Regarding the dose of protein consumption, the results of the present study showed that more cheese supplementation could significantly decrease body weight and fat mass when compared to the low dose. And consuming low-dose cheese did not induce differences when compared to the control. These suggested that the low protein ingestion may not have been a sufficient stimulus to alter the body parameters. However, there was no difference between medium- and high-dose of cheese supplementation. The phenomenon in which excess protein intake failed to gain more benefits was also supported by the study of Moore et al.⁶⁰ They found that 20g protein intake after a single exercise resulted in a greater increase in muscle protein synthesis, while a double dose had no significant difference.

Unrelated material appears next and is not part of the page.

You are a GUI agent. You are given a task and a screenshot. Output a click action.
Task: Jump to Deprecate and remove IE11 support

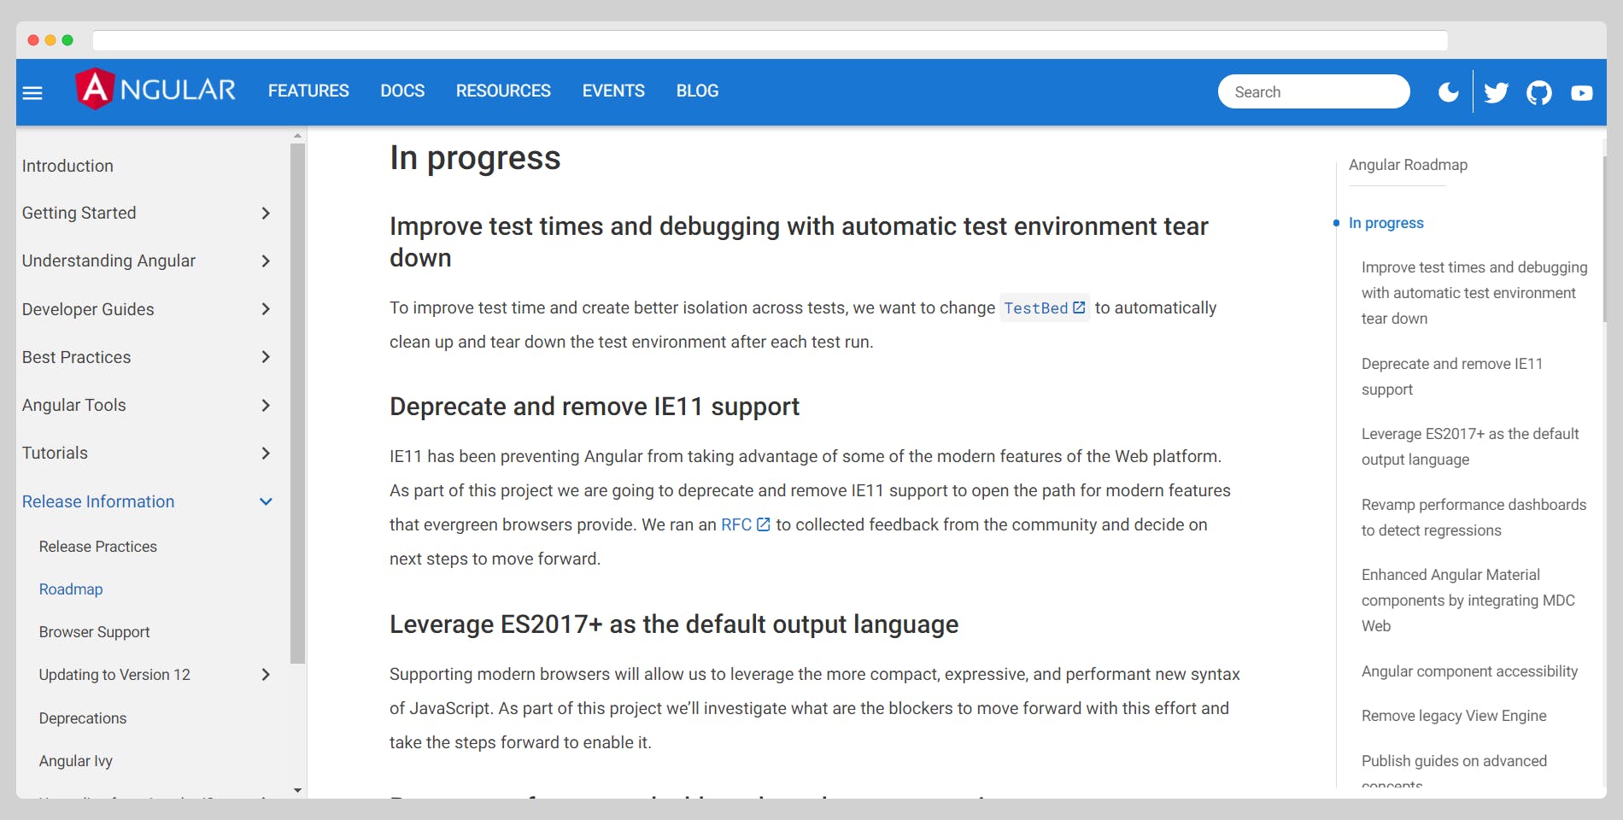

In addition to being related to body phenotype, the dose of protein consumption also affected the intestinal microbiota. Different doses of protein consumption influenced microbiotic diversity. For example, Mckenna et al.⁶¹ conducted a 3-week intervention of RT in 50 adults, and they had to ingest 15g or 30g of protein twice a day. This study found that the higher dose of protein could increase microbiotic diversity. A 6-week protein and RT intervention trial conducted by Cronin et al.⁶² also showed that 30 g/day dietary protein intake combined with exercise training could enhance the microbiota diversity compared to only protein or exercise intervention. Similar to previous studies, we found that RT combined cheese supplementation had an increasing trend on microbiotic diversity, and it existed a dose-effect association (Fig. 3). The possible explanation may be that amino acids produced by cheese decomposition could be used as an energy source to promote microbiota growth.⁵⁹

There are some limitations may have influenced the results of this study. First of all, there was no adjustment according to body weight for cheese supplementation. This may lead to differences in absorption efficiency. Second, the study was also limited by cheese containing a few other substances, such as carbohydrate, fat or calcium. They may induce some additional changes alone or together to the results. In the present study, we primarily compared the effects of RT combined with different grams of food-borne protein in the form of cheese and found positive results at medium doses. The effects of intake patterns (did not standardized for body weight or at different time points) on the mTOR pathway needs to be explored in future studies. Furthermore, we only verbally asked participants to maintain the same physical activity every day, which should be monitored in the future using instruments such as accelerometers.

5. Conclusion

Consuming 3 times weekly of 13.4 g food-borne protein in the form of cheese combined with RT for 4 weeks improved the body composition, lipid profile and the diversity of the intestinal microbiota. Our findings provided the scientific basis that cheese could be an easily available food-borne protein supplement to boost the positive effects of RT on health.

Funding

This study was supported by the Herbalife Winter Sports Development Fund (KBL2021007) and the National Key Research and Development Program of China (2019YFF0301702-02-04).

Declaration of competing interest

All authors disclosed no relevant relationships.